> TESTO
Padoan: “Rischio Schengen più pericoloso della crisi dell’euro”

ROMA – “L’Europa sta rischiando forse come non ha mai rischiato da quando è stata inventata”. Lo dice il ministro dell’Economia, Pier Carlo Padoan, intervenendo a un convegno alla facoltà di Economia alla Sapienza. “Ho imparato in questi mesi che l’ingrediente di cui c’è più bisogno in Europa è la fiducia reciproca. Innanzitutto un paese deve fare la sua parte e rispettare le regole che ci sono – spiega – e poi ridiscutere le regole allo stesso tavolo in condizioni di parità”.

Rischio Schengen più pericoloso della crisi dell’Euro. “In Europa è in discussione il trattato di Schengen e questo è più pericoloso della crisi dell’euro di qualche anno fa”, afferma Padoan. E questo perché, spiega, “mette al centro non performance economiche ma vere e proprie visioni nazionali che rischiano di prevalere”.

Dai migranti spinta positiva alla crescita. Sempre per il ministro Padoan, “non è vero che l’Europa è destinata a una scarsa crescita perenne, il flusso dei migranti del Medio oriente può essere una spinta positiva per la demografia con l’arrivo di giovani con un buon grado di istruzione”.
Per gestire il flusso dei migranti in Europa serve tuttavia “uno sforzo finanziario significativo e duraturo”. “Avere frontiere efficienti non significa alzare muri ma avere buoni rapporti con i paesi confinanti extra europei”, ha aggiunto Padoan.

> DATI ESTRATTI
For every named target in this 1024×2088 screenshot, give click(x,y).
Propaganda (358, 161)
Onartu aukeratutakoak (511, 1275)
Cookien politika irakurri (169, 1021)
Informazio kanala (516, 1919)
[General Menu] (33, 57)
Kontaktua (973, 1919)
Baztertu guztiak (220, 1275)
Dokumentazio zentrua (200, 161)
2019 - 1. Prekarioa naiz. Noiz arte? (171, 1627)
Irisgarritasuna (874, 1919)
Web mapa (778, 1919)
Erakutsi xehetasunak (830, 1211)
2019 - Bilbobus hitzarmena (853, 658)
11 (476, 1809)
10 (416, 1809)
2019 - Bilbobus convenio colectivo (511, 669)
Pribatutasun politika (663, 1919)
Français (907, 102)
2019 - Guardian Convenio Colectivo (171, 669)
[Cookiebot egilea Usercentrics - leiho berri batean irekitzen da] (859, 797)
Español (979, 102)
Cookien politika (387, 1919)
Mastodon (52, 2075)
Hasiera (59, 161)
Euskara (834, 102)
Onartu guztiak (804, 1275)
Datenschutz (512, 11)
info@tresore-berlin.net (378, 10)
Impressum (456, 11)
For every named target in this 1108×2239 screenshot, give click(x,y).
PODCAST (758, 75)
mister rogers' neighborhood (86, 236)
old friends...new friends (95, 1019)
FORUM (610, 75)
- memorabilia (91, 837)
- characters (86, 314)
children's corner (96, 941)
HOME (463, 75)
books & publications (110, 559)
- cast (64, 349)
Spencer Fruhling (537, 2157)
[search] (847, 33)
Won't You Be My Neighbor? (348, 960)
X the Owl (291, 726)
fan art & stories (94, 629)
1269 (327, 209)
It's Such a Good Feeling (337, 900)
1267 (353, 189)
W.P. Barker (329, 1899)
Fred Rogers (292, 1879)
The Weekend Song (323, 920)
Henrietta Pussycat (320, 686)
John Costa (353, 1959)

> ESERCIZIO SCRITTO 1
Rispondi alle seguenti domande sul testo su Padoan.
(a) Secondo Padoan, di quale ingrediente c'è più bisogno in Europa?
(b) Per quale motivo il ministro considera la discussione sul trattato di Schengen più pericolosa della crisi dell'euro?
(c) Che cosa serve, secondo Padoan, per gestire il flusso dei migranti in Europa?
> ESERCIZIO SCRITTO 2
Completa il testo su Padoan scrivendo il seguito dopo la sua ultima frase.

> RISPOSTA SCRITTA 1
(a) Della fiducia reciproca.
(b) Perché mette al centro non performance economiche ma vere e proprie visioni nazionali che rischiano di prevalere.
(c) Uno sforzo finanziario significativo e duraturo.

> RISPOSTA SCRITTA 2
Il ministro dell’Economia è tornato a sottolineare anche l’importanza di avere in Europa un unico ministro delle Finanze a patto che non sia solo un guardiano dei conti. E con ciò – ha sottolineato -, “premetto che non sto cercando un nuovo lavoro”.
Parlando poi di banche e rischi, ha aggiunto: “Nell’Unione bancaria manca ancora la condivisione del rischio e molti paesi temono i free raider: lo dico in romanesco, hanno paura che qualcuno faccia il furbo”.
Questo, spiega, è “un timore profondamente radicato nel dibattito europeo che testimonia la scarsa fiducia che è un elemento che va oltre i tecnicismi”. Padoan ha ricordato che con l’Unione bancaria si sta facendo “uno sforzo istituzionale gigantesco con una velocità sorprendente” visti i tempi di reazione della burocrazia di Bruxelles. “Nel 2010 con la crisi della Grecia – ha insistito – l’Unione bancaria non c’era e non era neanche in agenda: oggi siamo più o meno a metà del guado. Manca ancora una assicurazione comune dei depositi”. Per il numero uno di via XX settembre l’Unione monetaria “non ha a che fare solo con la moneta ma anche con la crescita e l’occupazione”. (Agenzia Redattore Sociale)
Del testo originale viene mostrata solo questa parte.